The Scoop

Rip it up and start again: Let's have a proper debate on London transport fares

Darryl Chamberlain | Friday 20 January, 2012 14:16

Gather round, everybody. We’ve found Boris Johnson’s weakest spot.

Londoners have grumbled about fares for decades. But the most recent rise – even though it was softened by a handout from George Osborne – seems to have struck a raw nerve.

Ken Livingstone’s promising fare cuts and portrays the mayor as a “pickpocket” in his current ads. They’ve certainly had an effect – his poll ratings are up.

In the yellow corner, Lib Dem Brian Paddick wants a one-hour bus ticket and cheap early morning fares. A sleepy election campaign has stumbled into life.

But are the mayoral candidates having the right debate here? Shouldn’t we be having a real discussion about what we pay for our transport – and how we pay for it?

Ken’s pledge to reinstate the old zone 2-6 travelcard is a welcome one. So is Brian’s plan for one-hour bus ticket, to make fiddly journeys that need more than one bus simpler.

These, though, are just tinkering around the edges.

For a start, why aren’t we looking again at the Travelcard zones?

Whole generations of Londoners have grown up with a rough idea of where zones 1 and 2 end, and hazier ideas – for some – of zones 5 and (shudder) 6 are. They’ve certainly proved good business for estate agents, and zone 1 roughly defines our idea of “central London”.

Save for the crafty introduction of zone 6 in the 90s, those zones have remained largely unchanged since they were introduced in 1983.

For a start, Canary Wharf in zone 2 made sense when it was just home to an old banana warehouse and the DLR was a twinkle in a planner’s eye. It’s now downright odd when it’s one of Europe’s leading employment centres.

London has changed, with much more happening in the east, but the zones haven’t changed with it, apart from odd tweaks here and there, largely to milk more cash out of travellers.

Weird anomalies remain, like Woolwich Arsenal – in one of inner London’s most deprived areas – being in the same zone 4 as Chigwell, on the edge of the Essex countryside.

Isn’t it time to rip up this fares map and start again? Let’s slash the zones down to three, with a nice big central zone that takes in the Docklands.

Or maybe we could be really brave and have just one flat fare for wherever you want to go in London. It works in New York, where subway fares are a flat $2.25. Indeed, it even works on London’s buses.

Ripping up the fare zones map could have a beneficial effect in the housing market, giving landlords less incentive to hike up rents in inner London.

While we’re at it, imagine you’re heading to Alexandra Palace, but can’t face the walk up the hill.
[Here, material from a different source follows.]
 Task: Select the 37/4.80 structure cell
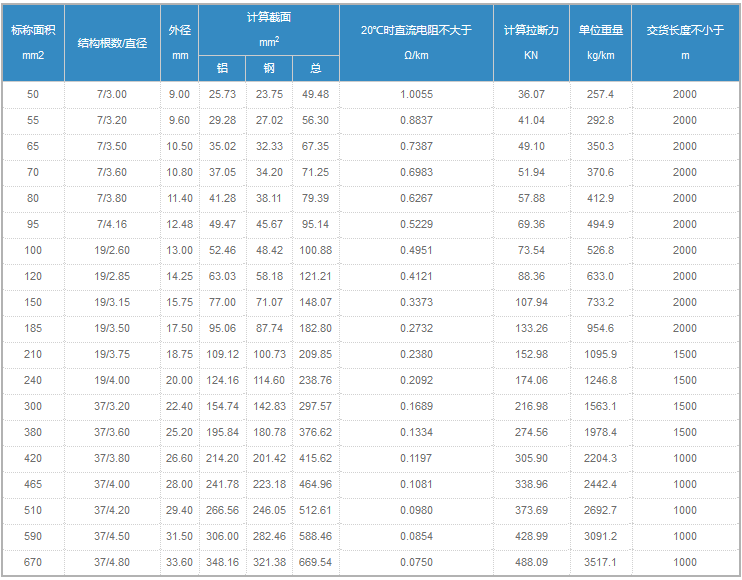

Why are you charged twice if you take a ride on the Tube or rail, but finish your journey by bus?

Brian Paddick has half a good idea in the one hour bus ticket, but if he was being really brave, he’d suggest we followed in Berlin’s footsteps – a ticket that’s valid on all modes of transport for an hour or two.
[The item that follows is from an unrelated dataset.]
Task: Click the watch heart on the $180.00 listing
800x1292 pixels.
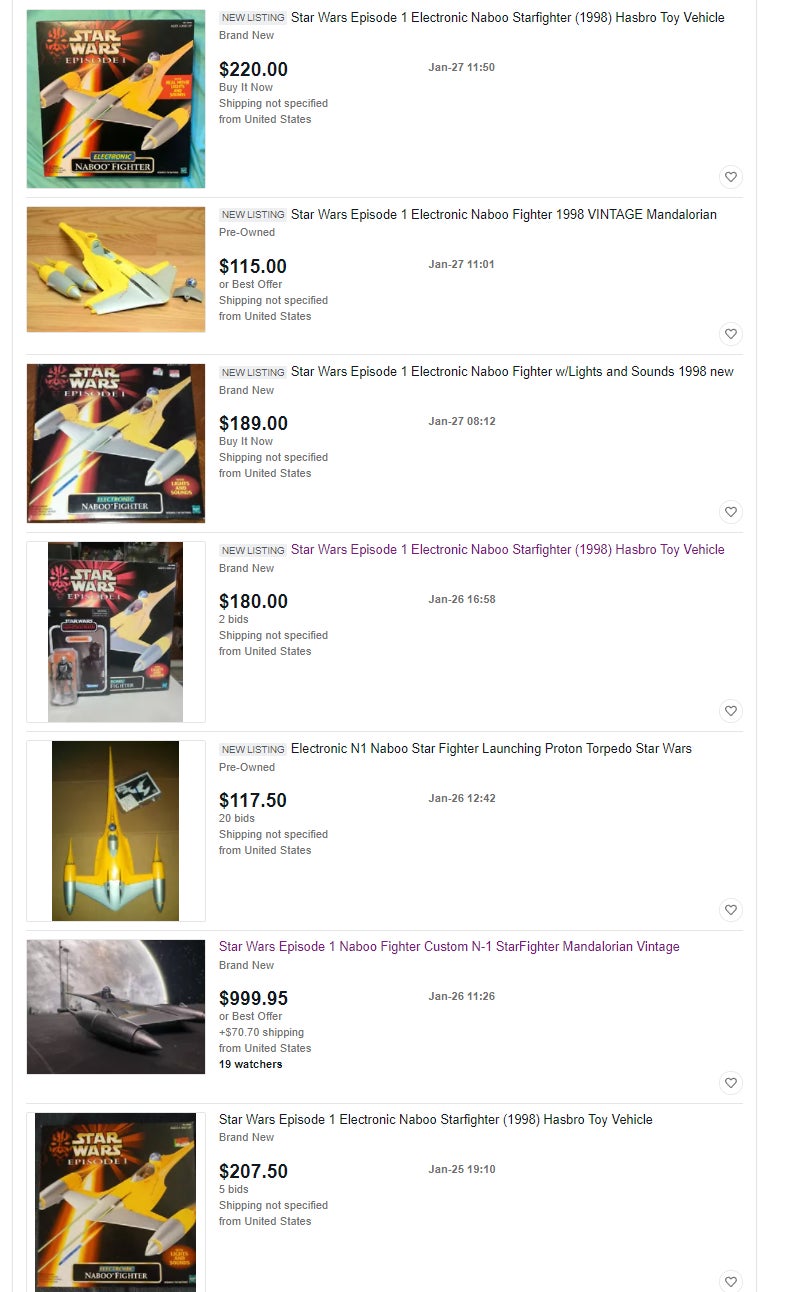Action: point(731,711)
With expansion, the Oyster system has become bloated and complicated. Why are there two separate sets of fares for both National Rail and TfL services – with a punishing surcharge if anyone is foolish enough to use both to head into zone 1?

If I travel from my home station of Charlton to Shoreditch High Street, using the Docklands Light Railway to connect onto the Overground at Shadwell, I get charged £3.40. But by getting off one stop early at Whitechapel, the fare drops to just £1.60. I’ve been doing a lot of walking up Brick Lane lately.

Differences like this need to be ironed out, to create a simple system Londoners trust.

Much of this will need the mayor to have a bigger say in National Rail services, something both Boris and Ken want. We elect mayors to change things, not just patch up broken systems and hope for the best, so hopefully they’ll be as good as their word on this one.

More fundamentally, we need to have an honest discussion about how much farepayers should pay towards travel – and how much comes out of council tax.

Nationally, the Conservatives and Liberal Democrats have decreed that passengers should cough up more and taxpayers should pay less – a policy also followed by Labour, unfortunately for Ken Livingstone. The effects of this can be seen in London, where Southeastern passengers pay more for their season tickets than anyone else, to subsidise the costs of a high-speed service few in London will ever use.

How much are we willing to pay? Until 2000, London’s bus network ran on very little subsidy. Then Ken Livingstone lavished millions of pounds on revamping the network – definitely improving it, but costing taxpayers more.

Some see a late night bus with just a handful of people on as a welcome thing, providing a safe journey home.

But others see a waste of money. Already, a few fringe services in the outer suburbs have had their last buses cut. Barnet Council’s Tories even want to see trunk routes in their borough reduced once improvements are made to the Northern Line.

There’s a real debate to be had on this. Transport in London has come a long way since the mayoralty was created 12 years ago. But there’s still some distance to go – and the discussion should be about more than 5p on a bus ticket.